MAKING A POINT: PEOPLEPROJECTS123
Just weeks ago, AAA launched a new project called PeopleProjects123, conceived by Lambert’s artist friend Amanda Eisher. The two met during Lambert’s Budget Gallery days. The project serves to, “reconnect the people who make the products we know, with the advertising for those products,” says Lambert.
For example, AAA will produce a fake Coke can label that looks just like a Coke can, except they are hand-drawn and colored, with depictions of Salvadoran youths working in the sugar plants that supply the beverage company. The idea is that people will print out these labels and slip them over soda cans at local grocery stores, a tactic called “shopdropping,” or leaving something in a store, rather than taking or buying, Lambert adds.
The project does not serve to either criticize or celebrate the harsh conditions that exist in other countries, says Amanda Eisher. As a working artist acquainted with Lambert through his work with the Budget Gallery, Eisher was approached by Lambert to conceive a project for AAA.
“It’s more about awareness and knowing of the production side of the products we buy. It’s about the human aspect of making a product,” Eisher adds.
The idea for the project came to Eisher during her trips to El Salvador. Since 2002, Eischer has gone to the rural town of Colima with a small group of art students from SF State College of Extended Learning who teaches art to the people there. In this very rural town, a settlement of about 500 families subside on local sugar production, with most making $2 a day, luckier workers can make up to $5. Everyone, including children, work long hours, from dawn until dusk, with the air reeking of pesticides and sewage; the long days cause dry hands and hunched, sore backs. Most streets are unpaved and no one goes out at night, for lack of streetlights.
Eisher, who originally went to Colima as a student, now directs the program. So far, her group has assisted in painting over 10 murals, created a library and participated in road building projects.
Every summer, Eisher and her crew drive up the dusty road to Colima and are greeted by a large crowd of people, the air filled with thrilled wails and tears of excitement. The locals adopt the SF State students as their “tiernitas” – little brothers or little sisters – taking them into their families and homes and showering them with attention. When Eisher’s trip is over, the same crowd that greeted them has multiplied to see them off, many have been crying all-day long.
It was in Colima that Eisher met Yaneth Segovia Martinez, a 21-year-old woman who is featured on a fake two-liter soda can label.
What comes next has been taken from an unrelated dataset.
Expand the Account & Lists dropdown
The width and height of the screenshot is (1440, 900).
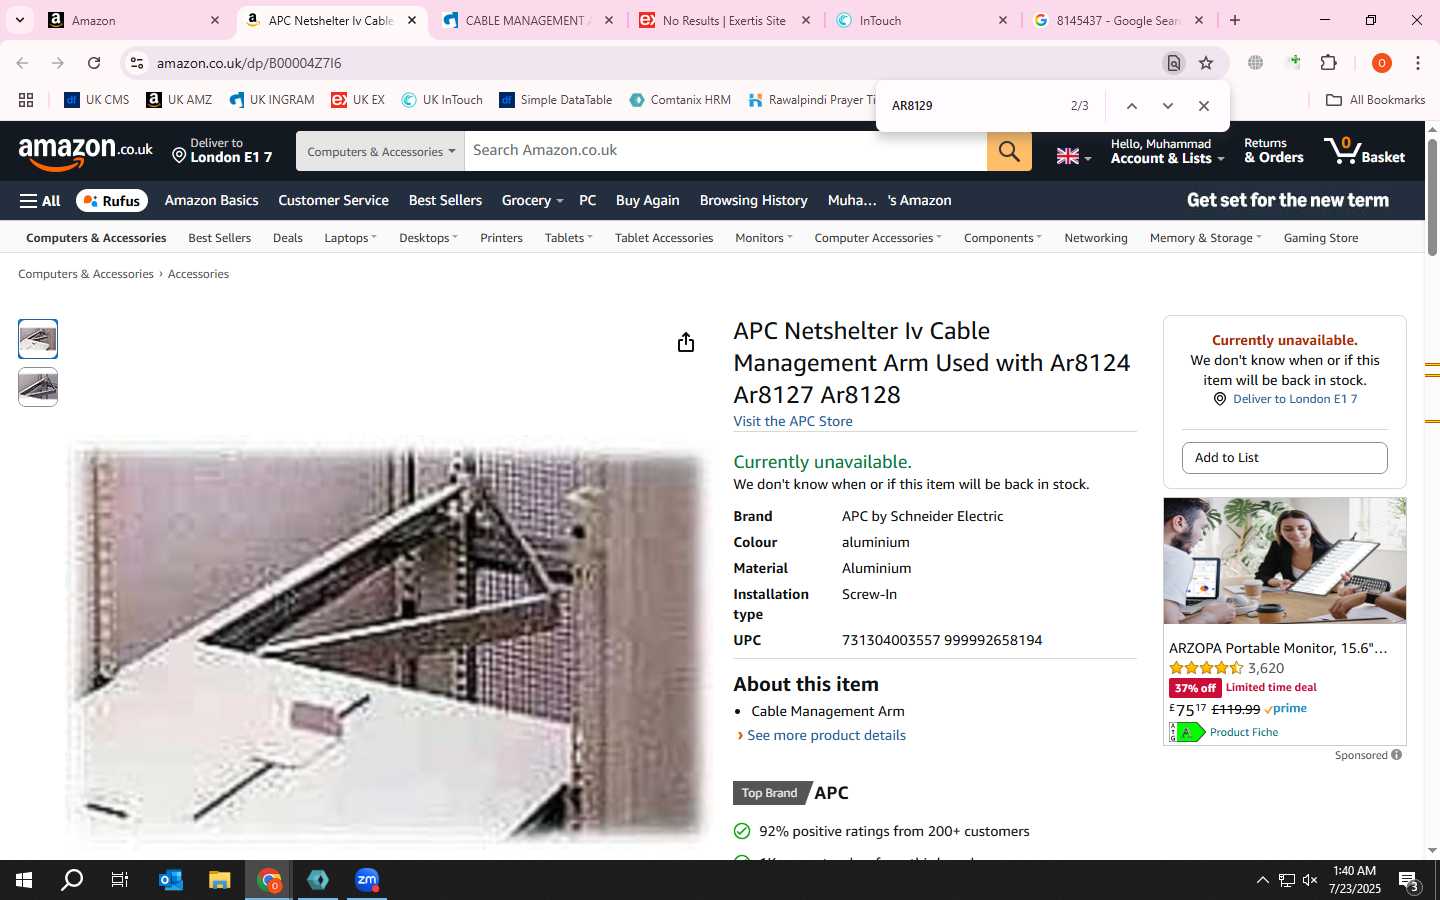coord(1167,151)
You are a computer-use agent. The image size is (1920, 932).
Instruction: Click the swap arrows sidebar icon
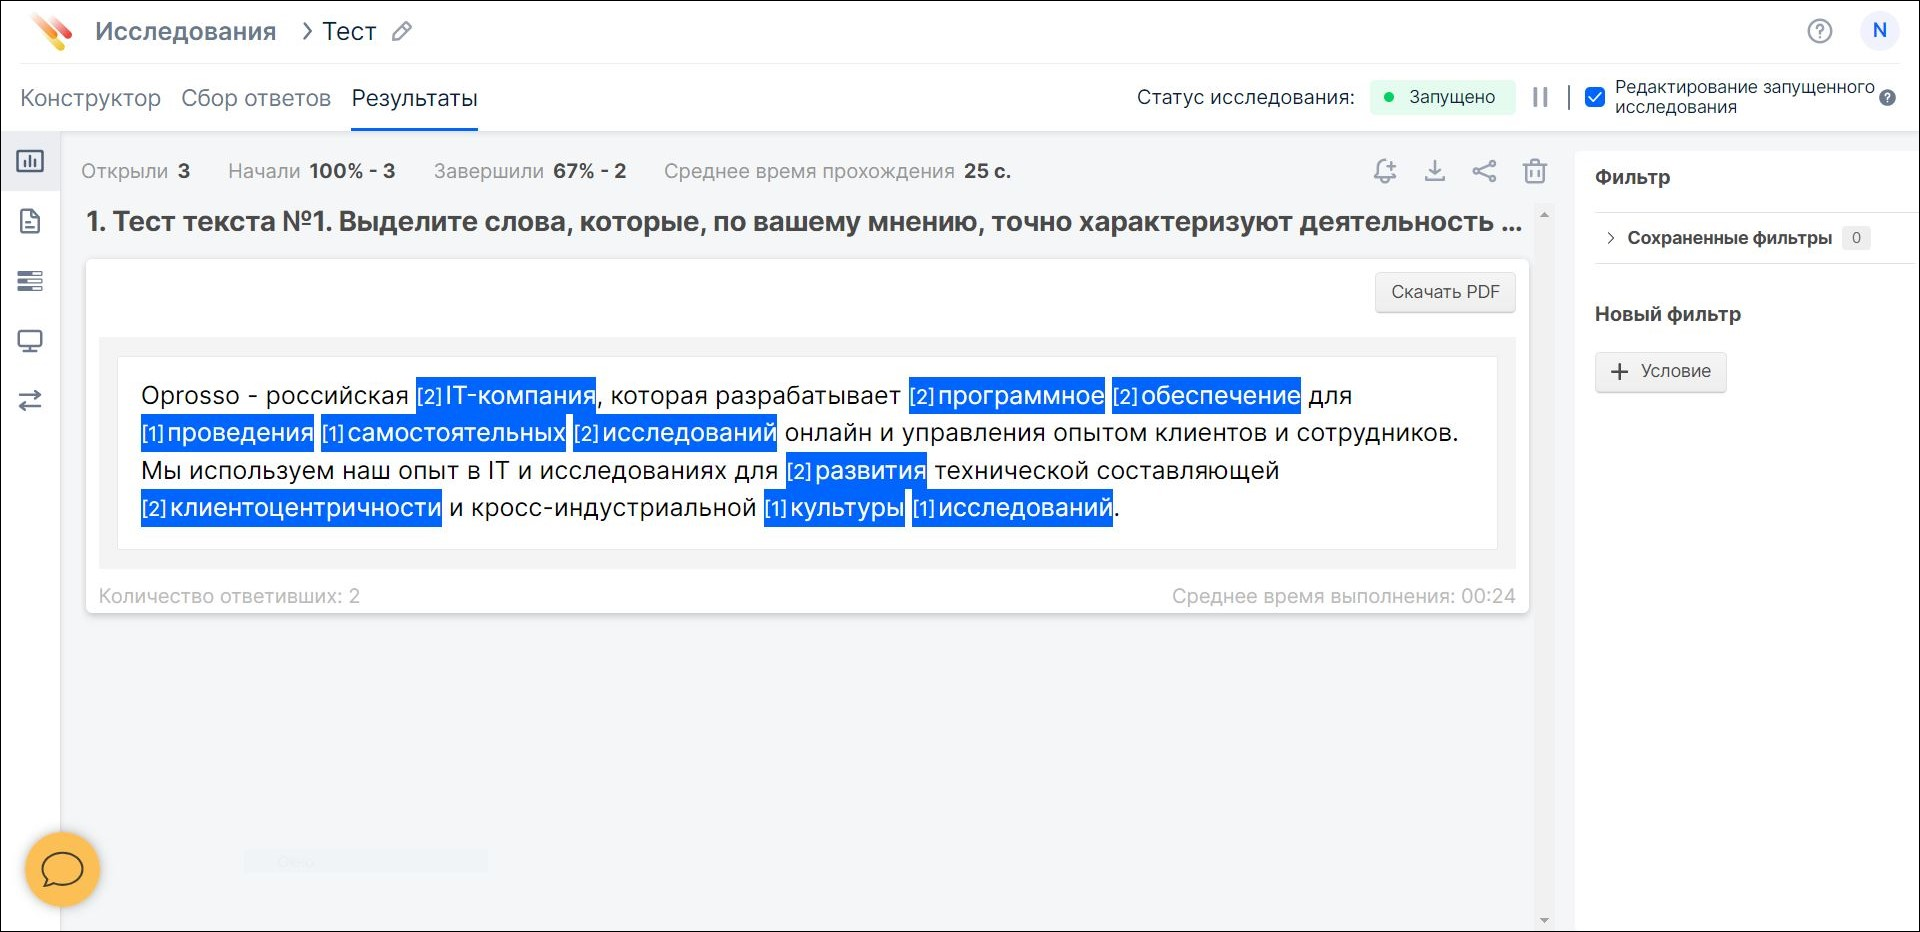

After Martinez’s brothers and father left for the United States, she dropped out of school to oversee her family’s farm. She drives an ox cart to work everyday to oversee the planting and harvesting of corn, sorghum (a grain used to make molasses and alcoholic beverages), cane and vegetables. The label featuring Martinez depicts a young woman who likes to read and write poetry, and who hopes to move to San Francisco some day to become a waitress.
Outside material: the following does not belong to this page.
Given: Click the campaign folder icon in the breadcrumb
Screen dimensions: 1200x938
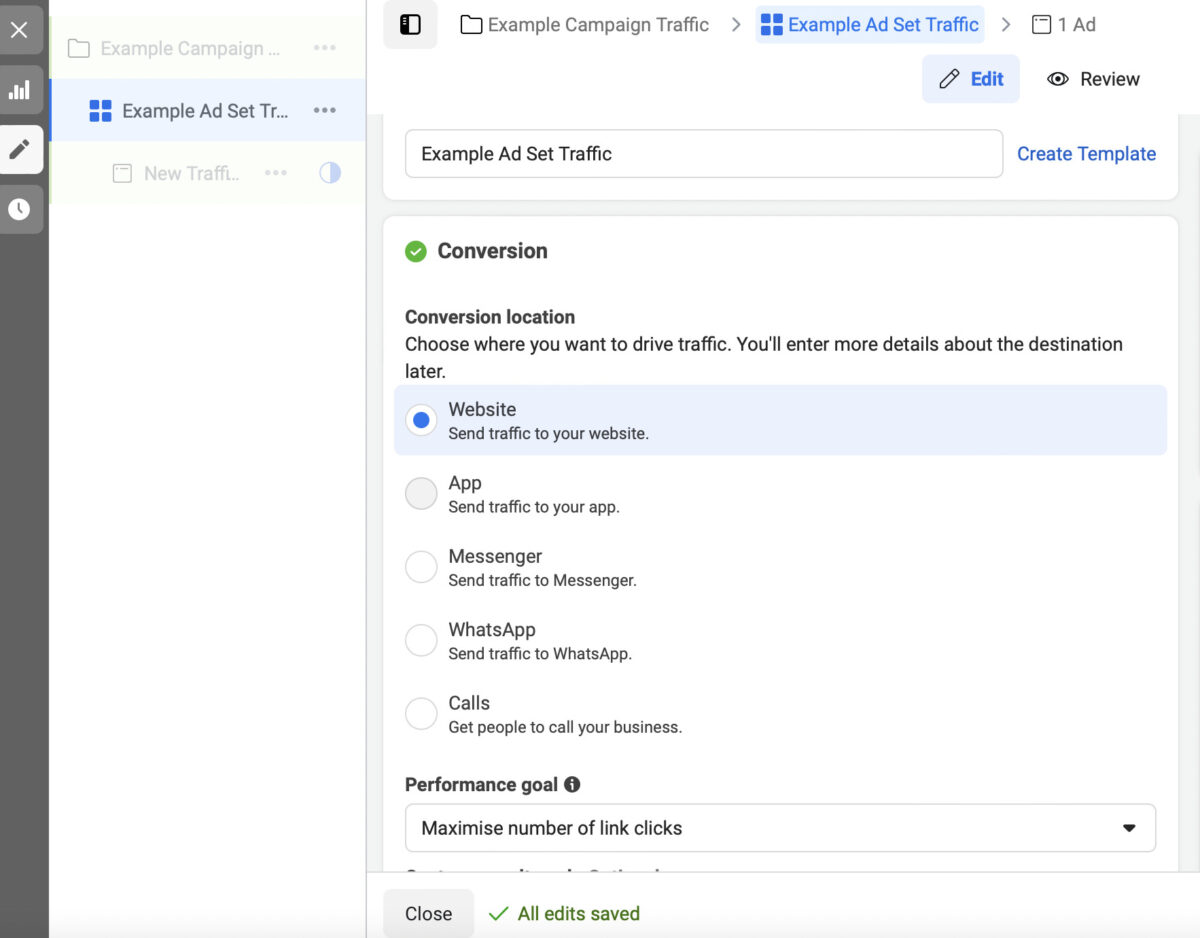Looking at the screenshot, I should point(470,24).
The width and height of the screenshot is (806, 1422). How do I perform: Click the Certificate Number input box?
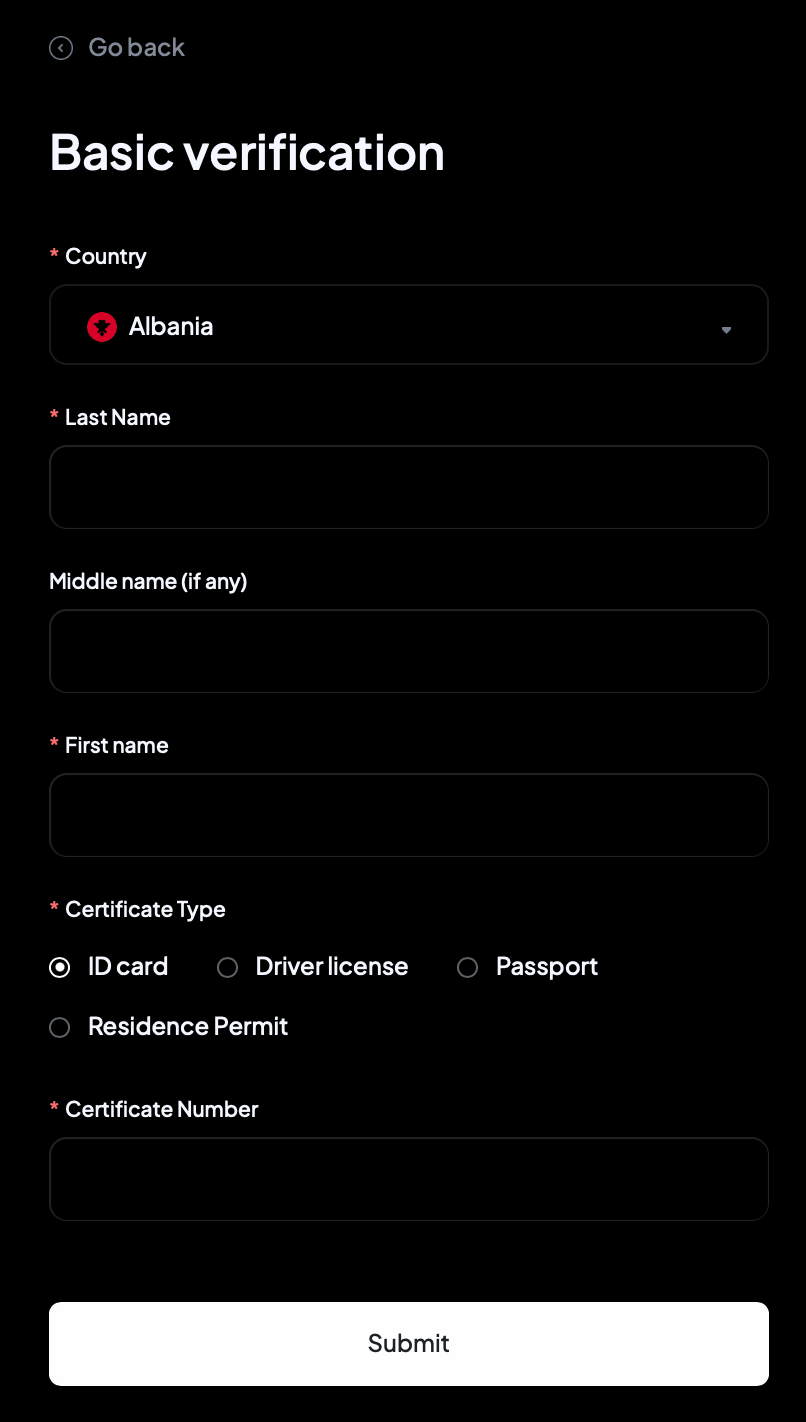(408, 1179)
“The ad world does a good job of simplifying everything it touches,” says Eisher. “As an artist, I create work that provokes and promotes thought.”
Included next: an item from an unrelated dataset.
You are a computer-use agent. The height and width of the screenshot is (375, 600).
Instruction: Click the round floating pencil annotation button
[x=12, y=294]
WHERE DOES COKE COME FROM?
In asking someone, “where does Coke come from?” the reply is likely, “from a store.” In actuality, the process of making soda comes from so many places before it ever reached the store. Coke’s iconic metallic red label with white, billowy writing at once reminds most consumers of a dark, sickly sweet, sparkly beverage. With the work of AAA, some careful observers will remember stories and lives of the people who planted, harvested and prepared the sugar before it was ever a gleam in the eye of a Coca-Cola ad executive.
AAA’s tactics are, no doubt, less “in your face” than other organizations that seek change in the world. As opposed to people reacting with intense emotions of disgust or anger, Lambert says most people just nod their head, saying, “Oh, yeah, I get this.”
“We’re trying to get the idea out there that the world is not set in stone,” he continues. “There are things you can do.”